Multivariate testing along a tree
Developed by Gabriel Hoffman
Run on 2024-06-12 13:32:06.159255
Source:vignettes/crumblr_treeTest.Rmd
crumblr_treeTest.Rmd
Load and process single cell data
Here we perform analysis of PBMCs from 8 individuals stimulated with
interferon-β Kang, et
al, 2018, Nature Biotech. We perform standard processing with dreamlet
to compute pseudobulk before applying crumblr
.
library(dreamlet)
library(muscat)
library(ExperimentHub)
library(scater)
# Download data, specifying EH2259 for the Kang, et al study
eh <- ExperimentHub()
sce <- eh[["EH2259"]]
# only keep singlet cells with sufficient reads
sce <- sce[rowSums(counts(sce) > 0) > 0, ]
sce <- sce[, colData(sce)$multiplets == "singlet"]
# compute QC metrics
qc <- perCellQCMetrics(sce)
# remove cells with few or many detected genes
ol <- isOutlier(metric = qc$detected, nmads = 2, log = TRUE)
sce <- sce[, !ol]
# set variable indicating stimulated (stim) or control (ctrl)

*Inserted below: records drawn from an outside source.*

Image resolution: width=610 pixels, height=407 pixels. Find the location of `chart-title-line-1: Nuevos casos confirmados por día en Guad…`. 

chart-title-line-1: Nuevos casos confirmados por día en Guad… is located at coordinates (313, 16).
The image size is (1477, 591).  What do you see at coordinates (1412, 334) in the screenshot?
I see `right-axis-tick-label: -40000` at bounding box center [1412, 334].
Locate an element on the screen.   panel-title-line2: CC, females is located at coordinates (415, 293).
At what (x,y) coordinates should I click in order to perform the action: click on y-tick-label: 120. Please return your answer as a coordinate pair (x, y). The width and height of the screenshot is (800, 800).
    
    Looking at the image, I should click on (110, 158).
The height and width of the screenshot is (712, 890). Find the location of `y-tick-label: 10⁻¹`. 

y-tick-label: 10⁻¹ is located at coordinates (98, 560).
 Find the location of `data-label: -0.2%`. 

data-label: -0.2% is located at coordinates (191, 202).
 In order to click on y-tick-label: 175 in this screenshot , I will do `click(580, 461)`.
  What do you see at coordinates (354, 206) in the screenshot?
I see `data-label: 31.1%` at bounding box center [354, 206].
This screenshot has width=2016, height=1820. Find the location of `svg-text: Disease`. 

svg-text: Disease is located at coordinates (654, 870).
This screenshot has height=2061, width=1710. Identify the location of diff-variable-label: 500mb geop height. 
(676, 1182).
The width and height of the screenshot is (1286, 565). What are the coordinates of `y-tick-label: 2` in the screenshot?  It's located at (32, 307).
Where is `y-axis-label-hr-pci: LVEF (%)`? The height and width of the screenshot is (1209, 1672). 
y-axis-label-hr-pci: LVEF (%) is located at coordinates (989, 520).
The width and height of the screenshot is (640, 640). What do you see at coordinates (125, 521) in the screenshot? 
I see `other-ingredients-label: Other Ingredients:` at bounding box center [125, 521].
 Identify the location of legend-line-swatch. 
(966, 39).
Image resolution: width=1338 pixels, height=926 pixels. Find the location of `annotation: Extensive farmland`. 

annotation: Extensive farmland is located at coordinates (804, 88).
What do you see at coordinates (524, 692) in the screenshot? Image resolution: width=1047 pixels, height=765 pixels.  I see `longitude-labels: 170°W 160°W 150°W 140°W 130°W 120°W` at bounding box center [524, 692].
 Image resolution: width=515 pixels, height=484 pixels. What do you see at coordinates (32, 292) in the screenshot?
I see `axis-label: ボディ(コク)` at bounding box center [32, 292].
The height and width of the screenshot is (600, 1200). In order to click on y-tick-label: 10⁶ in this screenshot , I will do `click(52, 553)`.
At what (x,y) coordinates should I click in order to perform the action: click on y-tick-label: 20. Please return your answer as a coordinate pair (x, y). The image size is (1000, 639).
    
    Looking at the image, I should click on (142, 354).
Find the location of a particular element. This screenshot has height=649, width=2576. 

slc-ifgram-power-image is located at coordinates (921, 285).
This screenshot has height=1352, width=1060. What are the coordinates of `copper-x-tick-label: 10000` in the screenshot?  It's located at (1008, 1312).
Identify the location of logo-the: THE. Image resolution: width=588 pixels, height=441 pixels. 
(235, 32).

sce$StimStatus <- sce$stim
# Since 'ind' is the individual and 'StimStatus' is the stimulus status,
# create unique identifier for each sample
sce$id <- paste0(sce$StimStatus, sce$ind)
# Create pseudobulk data by specifying cluster_id and sample_id
# Count data for each cell type is then stored in the `assay` field
# assay: entry in assayNames(sce) storing raw counts
# cluster_id: variable in colData(sce) indicating cell clusters
# sample_id: variable in colData(sce) indicating sample id for aggregating cells
pb <- aggregateToPseudoBulk(sce,
assay = "counts",
cluster_id = "cell",
sample_id = "id",
verbose = FALSE
)
Standard crumblr
analysis
Apply standard crumblr
analysis to transform data and
apply a linear (mixed) model, followed by empirical Bayes moderated
statistics.
library(crumblr)
# crumblr transformation using
# cellCounts() to extract counts from pseudobulk
cobj <- crumblr(cellCounts(pb))
# Use dream workflow to analyze each cell separately
fit <- dream(cobj, ~ StimStatus + ind, colData(pb))
fit <- eBayes(fit)
# extract top results
topTable(fit, coef = "StimStatusstim")
## logFC AveExpr t P.Value adj.P.Val B
## Dendritic cells 0.32516900 -2.1849234 1.0895217 0.2923251 0.823424 -4.590653
## CD14+ Monocytes -0.12437220 1.2698117 -0.9560159 0.3535191 0.823424 -4.685558
## B cells -0.09825871 0.5516882 -0.6779201 0.5076669 0.823424 -4.746255
## NK cells 0.08494553 0.3797777 0.5814645 0.5691622 0.823424 -4.753355
## CD4 T cells -0.07763160 2.0201947 -0.4732415 0.6425378 0.823424 -4.900413
## CD8 T cells -0.16431725 0.0857175 -0.3892080 0.7023377 0.823424 -4.758201
## FCGR3A+ Monocytes 0.06580754 -0.2567492 0.3460969 0.7338531 0.823424 -4.734622
## Megakaryocytes 0.04681137 -1.8655172 0.2268978 0.8234240 0.823424 -4.635391
Multivariate testing along a tree
We can gain power by jointly testing multiple cell types using a
multivariate statistical model, instead of testing one cell type at a
time. Here we construct a hierarchical clustering between cell types
based on gene expression from pseudobulk, and perform a multivariate
test for each internal node of the tree based on its leaf nodes. The
results for the leaves are the same as from topTable()
above. At each internal node treeTest()
performs a fixed
effects meta-analysis of the coefficients of the leaves while modeling
the covariance between coefficient estimates. In the backend, this is
implemented using variancePartition::mvTest()
and remaCor
package.
# Hierarchical clustering of cell types
# The tree is based on similarity between cell types
# based on gene expression
hcl <- buildClusterTreeFromPB(pb)
# Perform multivariate test across the hierarchy
# Specify coefficient to test
res <- treeTest(fit, cobj, hcl, coef = "StimStatusstim")
# Plot hierarchy and testing results
# Adjust xlim() until text fits in window
plotTreeTest(res) + xlim(0, 7)
In this example, no result passes the multiple testing cutoff.